Boy Wonder
Affected by Stargardt disease, 12-year-old Louie McGee describes his life with low vision and how he and his family rally friends, classmates and neighbors to participate in Foundation fundraisers.
My name is Louis McGee, but everybody calls me Louie. I’m 12 years old, I’m in 6th grade and I live in St. Paul, Minnesota. I have an eye condition called Stargardt disease. I can’t see with my central vision, so I have to use my peripheral. At school, I need things digitally magnified, so that I can read.
I was 5 when I was diagnosed. We went for my regular eye check-up, and the doctor saw something in the back of my eye she thought we should look into. So then we went to another doctor who knew more about it, and they diagnosed Stargardt disease.
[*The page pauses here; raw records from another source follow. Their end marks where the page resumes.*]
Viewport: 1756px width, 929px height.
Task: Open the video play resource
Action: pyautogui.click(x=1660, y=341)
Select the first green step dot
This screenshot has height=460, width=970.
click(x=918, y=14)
My vision wasn’t too much of a problem then, but it sort of got worse really fast. Then it stopped. So my vision’s been the same for about four years now. I’m used to it, but I have to go to a special doctor every year in Iowa. His name is Dr. Ed Stone and he’s doing research on cures for my disease and ones similar to it.
Louie at the Dining in the Dark fundraiser at his school
I play soccer, I’m on the track team, I swim and I just started golfing. I play the piano, and I like to make duct-tape art. I made a gigantic ‘L,’ for ‘Louie.’ I also made a gigantic toothbrush and a pencil that’s three feet long. All out of duct tape.
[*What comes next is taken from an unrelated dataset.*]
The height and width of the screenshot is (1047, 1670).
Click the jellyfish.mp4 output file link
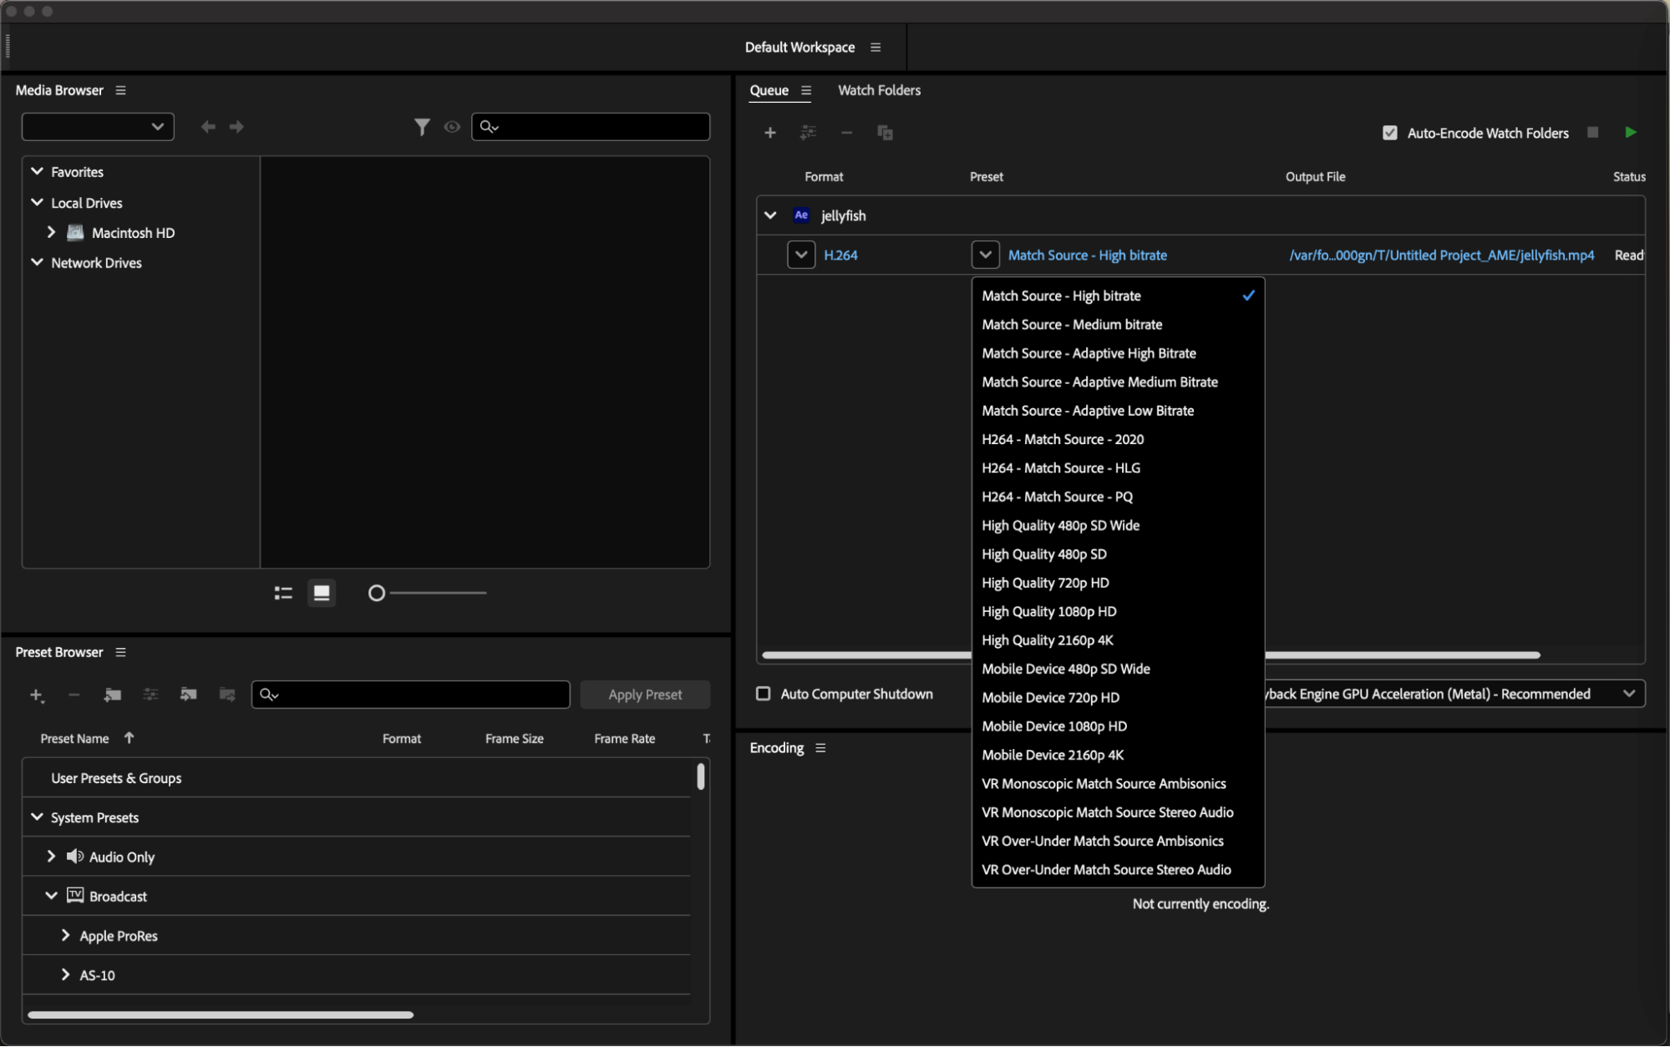pos(1440,255)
My friends and classmates know I have Stargardt disease. My parents, Greg and Annie, come in every year and tell the class about my disease, to refresh their memories. We recently made glasses that simulate how I see. We put a couple of layers of tape in the middle of each lens, then just a little bit around it, so that it’s blurry around the edges. I also helped make a video, to show what it’s like doing something as simple as trying to get around the mall.
We got involved with the Foundation after hearing about the first VisionWalk here in St. Paul. We saw on the website that you could have a team. So we made a team and, at the walk, learned more about the Foundation. Now I’m the youth chair of our VisionWalk. We’ve been doing it for six years.
Every year my family holds a special fundraiser to help raise money for the walk. This year’s was Dining in the Dark, at my school. In the spring my parents went to a Dining in the Dark for adults, and I asked them, “Why don’t they have one for kids?” So we decided to do one. It was in our school cafeteria. A little less than 300 students showed up.
Louie with his parents, Annie and Greg, and sister, Carmela, at the 2011 Twin Cities VisionWalk
I think they know now that it’s a lot harder to do things when you can’t see well. We made a poster that’s like a menu board, and kids tried to read it with the glasses we’d made. We also had an obstacle course, where they used a cane and had a blindfold on.
It’s important to me to help my classmates understand vision loss while people like Dr. Stone are working to find cures.